- EXERCISE -
Reproduce the full set of records that follow, exactly as shown.

[EXERCISE INPUTS Boundary: Start]

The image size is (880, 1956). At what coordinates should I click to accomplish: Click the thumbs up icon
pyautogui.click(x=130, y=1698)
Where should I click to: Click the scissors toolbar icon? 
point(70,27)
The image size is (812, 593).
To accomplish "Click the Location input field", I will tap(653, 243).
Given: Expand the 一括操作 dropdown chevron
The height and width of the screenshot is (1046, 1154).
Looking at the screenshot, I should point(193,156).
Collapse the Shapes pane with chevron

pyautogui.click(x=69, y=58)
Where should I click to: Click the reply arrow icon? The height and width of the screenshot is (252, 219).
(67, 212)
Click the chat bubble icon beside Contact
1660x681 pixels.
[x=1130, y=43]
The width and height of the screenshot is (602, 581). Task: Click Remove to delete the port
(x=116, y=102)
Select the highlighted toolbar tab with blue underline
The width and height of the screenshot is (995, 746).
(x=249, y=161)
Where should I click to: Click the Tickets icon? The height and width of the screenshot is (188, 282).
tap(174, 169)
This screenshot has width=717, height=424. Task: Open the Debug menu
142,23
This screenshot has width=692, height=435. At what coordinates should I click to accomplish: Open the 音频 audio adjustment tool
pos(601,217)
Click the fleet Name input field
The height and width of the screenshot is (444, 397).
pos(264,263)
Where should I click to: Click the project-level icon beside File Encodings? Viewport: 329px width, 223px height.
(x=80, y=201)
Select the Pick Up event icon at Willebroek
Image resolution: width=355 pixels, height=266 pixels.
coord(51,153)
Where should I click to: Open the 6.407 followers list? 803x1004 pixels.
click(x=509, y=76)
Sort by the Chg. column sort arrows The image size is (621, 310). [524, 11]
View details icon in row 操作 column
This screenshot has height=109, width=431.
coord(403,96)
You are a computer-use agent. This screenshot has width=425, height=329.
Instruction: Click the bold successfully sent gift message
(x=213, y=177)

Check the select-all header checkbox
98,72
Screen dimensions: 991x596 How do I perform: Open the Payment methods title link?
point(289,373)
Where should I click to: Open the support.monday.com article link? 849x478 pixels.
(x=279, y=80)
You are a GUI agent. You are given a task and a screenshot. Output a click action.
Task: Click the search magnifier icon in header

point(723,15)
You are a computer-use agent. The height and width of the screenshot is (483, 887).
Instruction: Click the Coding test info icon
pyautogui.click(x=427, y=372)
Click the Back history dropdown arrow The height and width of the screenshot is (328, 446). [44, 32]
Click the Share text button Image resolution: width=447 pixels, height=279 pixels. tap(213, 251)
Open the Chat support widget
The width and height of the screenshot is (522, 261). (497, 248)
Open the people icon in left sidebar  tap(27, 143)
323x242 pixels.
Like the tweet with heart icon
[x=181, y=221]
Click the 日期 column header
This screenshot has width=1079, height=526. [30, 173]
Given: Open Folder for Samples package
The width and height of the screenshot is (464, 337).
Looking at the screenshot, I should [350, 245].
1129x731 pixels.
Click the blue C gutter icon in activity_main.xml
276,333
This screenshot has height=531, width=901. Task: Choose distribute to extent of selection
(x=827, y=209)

[EXERCISE INPUTS Boundary: End]

- WRITTEN RESPONSE -
The image size is (880, 1956). At what coordinates should I click to accomplish: Click the thumbs up icon
pyautogui.click(x=130, y=1698)
Where should I click to: Click the scissors toolbar icon? 
point(70,27)
The image size is (812, 593).
To accomplish "Click the Location input field", I will tap(653, 243).
Given: Expand the 一括操作 dropdown chevron
The height and width of the screenshot is (1046, 1154).
Looking at the screenshot, I should point(193,156).
Collapse the Shapes pane with chevron

pyautogui.click(x=69, y=58)
Where should I click to: Click the reply arrow icon? The height and width of the screenshot is (252, 219).
(67, 212)
Click the chat bubble icon beside Contact
1660x681 pixels.
[x=1130, y=43]
The width and height of the screenshot is (602, 581). Task: Click Remove to delete the port
(x=116, y=102)
Select the highlighted toolbar tab with blue underline
The width and height of the screenshot is (995, 746).
(x=249, y=161)
Where should I click to: Click the Tickets icon? The height and width of the screenshot is (188, 282).
tap(174, 169)
This screenshot has width=717, height=424. Task: Open the Debug menu
142,23
This screenshot has width=692, height=435. At what coordinates should I click to accomplish: Open the 音频 audio adjustment tool
pos(601,217)
Click the fleet Name input field
The height and width of the screenshot is (444, 397).
pos(264,263)
Where should I click to: Click the project-level icon beside File Encodings? Viewport: 329px width, 223px height.
(x=80, y=201)
Select the Pick Up event icon at Willebroek
Image resolution: width=355 pixels, height=266 pixels.
coord(51,153)
Where should I click to: Open the 6.407 followers list? 803x1004 pixels.
click(x=509, y=76)
Sort by the Chg. column sort arrows The image size is (621, 310). [524, 11]
View details icon in row 操作 column
This screenshot has height=109, width=431.
coord(403,96)
You are a computer-use agent. This screenshot has width=425, height=329.
Instruction: Click the bold successfully sent gift message
(x=213, y=177)

Check the select-all header checkbox
98,72
Screen dimensions: 991x596 How do I perform: Open the Payment methods title link?
point(289,373)
Where should I click to: Open the support.monday.com article link? 849x478 pixels.
(x=279, y=80)
You are a GUI agent. You are given a task and a screenshot. Output a click action.
Task: Click the search magnifier icon in header

point(723,15)
You are a computer-use agent. The height and width of the screenshot is (483, 887).
Instruction: Click the Coding test info icon
pyautogui.click(x=427, y=372)
Click the Back history dropdown arrow The height and width of the screenshot is (328, 446). [44, 32]
Click the Share text button Image resolution: width=447 pixels, height=279 pixels. tap(213, 251)
Open the Chat support widget
The width and height of the screenshot is (522, 261). (497, 248)
Open the people icon in left sidebar  tap(27, 143)
323x242 pixels.
Like the tweet with heart icon
[x=181, y=221]
Click the 日期 column header
This screenshot has width=1079, height=526. [30, 173]
Given: Open Folder for Samples package
The width and height of the screenshot is (464, 337).
Looking at the screenshot, I should [350, 245].
1129x731 pixels.
Click the blue C gutter icon in activity_main.xml
276,333
This screenshot has height=531, width=901. Task: Choose distribute to extent of selection
(x=827, y=209)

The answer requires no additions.